Ruth Melzer-Ridinger

Bestandsmanagement hat die Aufgabe, optimale Ausgleichs-, Sicherheits- und Spekulationsbestände für Material und Erzeugnisse zu bestimmen. Dabei ist eine Reihe von Rahmenbedingungen zu beachten. Hard Facts des Bestandsmanagements sind Bestandsverursacher, die Bestände offiziell rechtfertigen.
Bestände werden aber auch aus Gründen gehalten, die als Soft Facts die Wahrnehmung und Einstellung der Mitarbeiter prägen. Diese Rahmenbedingungen des Bestandsmanagements sind häufig zunächst nicht offensichtlich und dem Mitarbeiter nicht immer bewusst:
– Eine Schlüsselrolle unter den Soft Facts des Bestandsmanagements spielen nicht-abgestimmte Zielvorgaben. Werden isoliert Erfolge für einzelne Artikelnummern, Fertigungsstufen und Standorte gesucht, besteht die Gefahr, dass Bestandssenkungserfolge auf der nächsten Fertigungsstufe, bei anderen Erzeugnissen oder Standorten ein Versorgungsrisiko verursachen, dem dort durch Sicherheitsbestände begegnet wird. Bei geteilter Bestandsverantwortung besteht häufig das Problem, dass hohe Sicherheitsbestände auf allen Stufen der logistischen Kette gehalten werden. Es werden also Bestände des Enderzeugnisses gehalten, obwohl mit den verfügbaren Materialbeständen eine kurzfristige Fertigung möglich ist. Doppelte Bestandshaltung ist auch in der Beziehung Lieferant und Kunde üblich, weil der Kunde der Liefertreue des Lieferanten nicht vertraut und gleichzeitig der Lieferant kurzfristigen Bedarf des Kunden fürchtet.

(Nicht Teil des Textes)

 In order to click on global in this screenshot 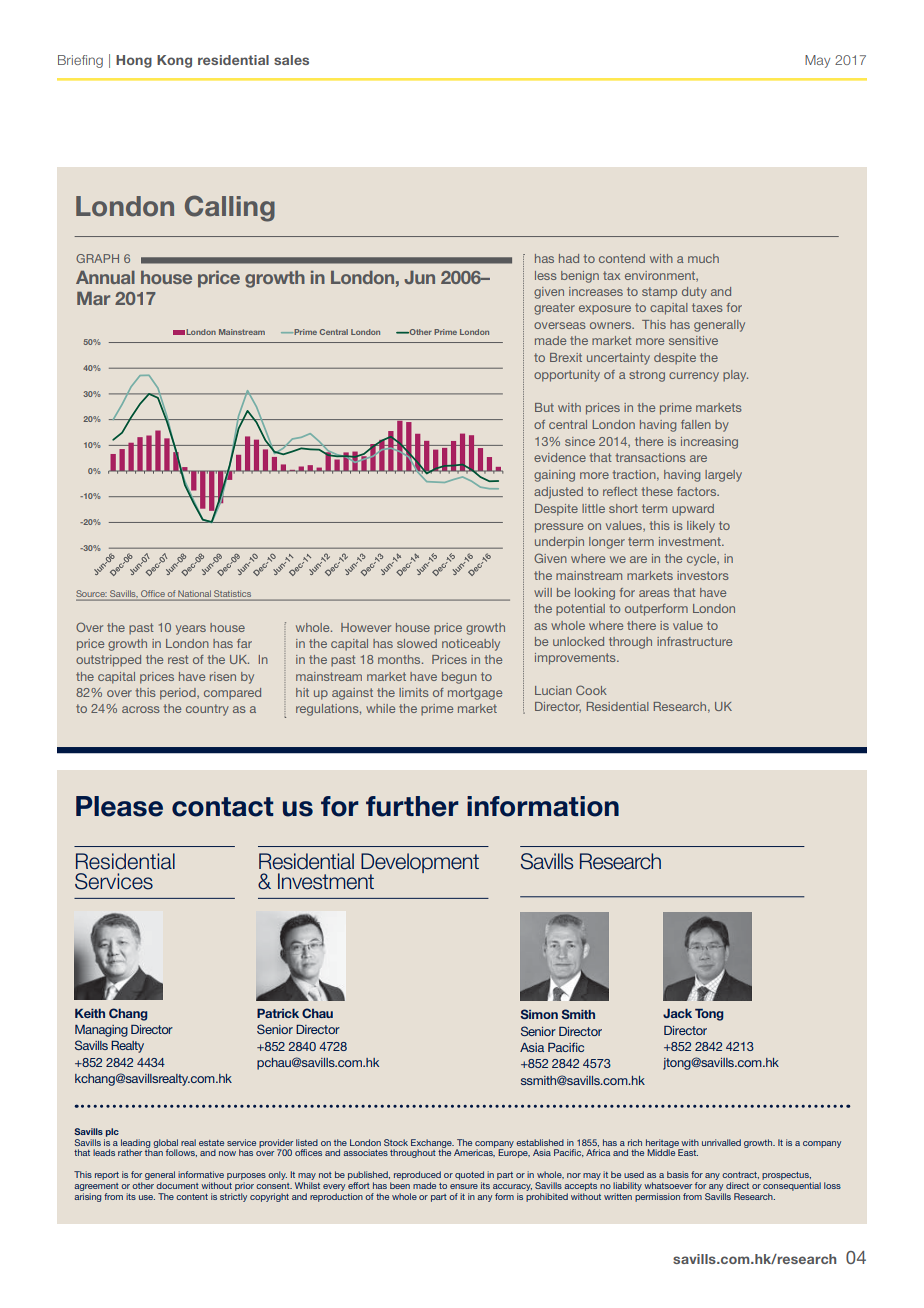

– Übertriebenes Sicherheitsdenken des Bestandsverantwortlichen, das durch mangelndes Vertrauen in die Leistungsfähigkeit und -bereitschaft der Prozessnachbarn und durch eine Überschätzung der Stockout-Costs verursacht wird, und die mangelnde Bereitschaft, sich von anderen Prozessmitgliedern abhängig zu machen, sind als Bestandsverursacher weit verbreitet. So argumentiert der Vertrieb häufig mit entgangenem Umsatz und Kundenverlust, um hohe Enderzeugnisbestände zu rechtfertigen. Dabei wird jedoch übersehen, dass mit einem effizienten Engpassmanagement die Stockout-Costs gering gehalten werden können oder geeignete Substitutionsprodukte angeboten werden, so dass sich der Kunde für ein verfügbares Produkt entscheidet. Das Sicherheitsdenken der daten-liefernden Mitarbeiter zeigt sich bei der Prüfung der zeitbezogenen Stammdaten im ERP-System. So geben der Einkauf häufig zu lange Beschaffungszeiten, die Arbeitsvorbereitung zu lange Durchlaufzeiten ein, um einen Puffer bei eventuellen Störungen zu haben.
– Die Unsicherheit und die Schwankungen des Bedarfs werden als nicht beeinflussbar wahrgenommen, so dass sich die Mitarbeiter auf die Bewältigung der durch Bedarfsunsicherheit und -schwankungen ausgelösten Probleme für die Lieferfähigkeit und Auslastung konzentrieren (Optimierung der Losgrößen, Sicherheitsbestand).
– Mit verfälschten Planungsgrundlagen (überhöhte Absatzprognosen und Durchlaufzeiten) versuchen Mitglieder der Prozesskette, Verfügbarkeit sicherzustellen.
Die konventionelle Optimierung der Bestände verhält sich gegenüber den Hard und Soft Facts des Bestandsmanagements passiv. Integriertes Bestandsmanagement im Rahmen von Supply Chain Management zeichnet sich hingegen dadurch aus, dass es sich bewusst den Soft Facts widmet. Wichtige Ansatzpunkte eines aktiven integrierten Bestandsmanagements sind die Unsicherheit des Bedarfs und das Versorgungsrisiko. Beide Bestandsverursacher können durch eine verbesserte funktions- und unternehmensübergreifende Zusammenarbeit im Auftragsabwicklungsprozess reduziert werden.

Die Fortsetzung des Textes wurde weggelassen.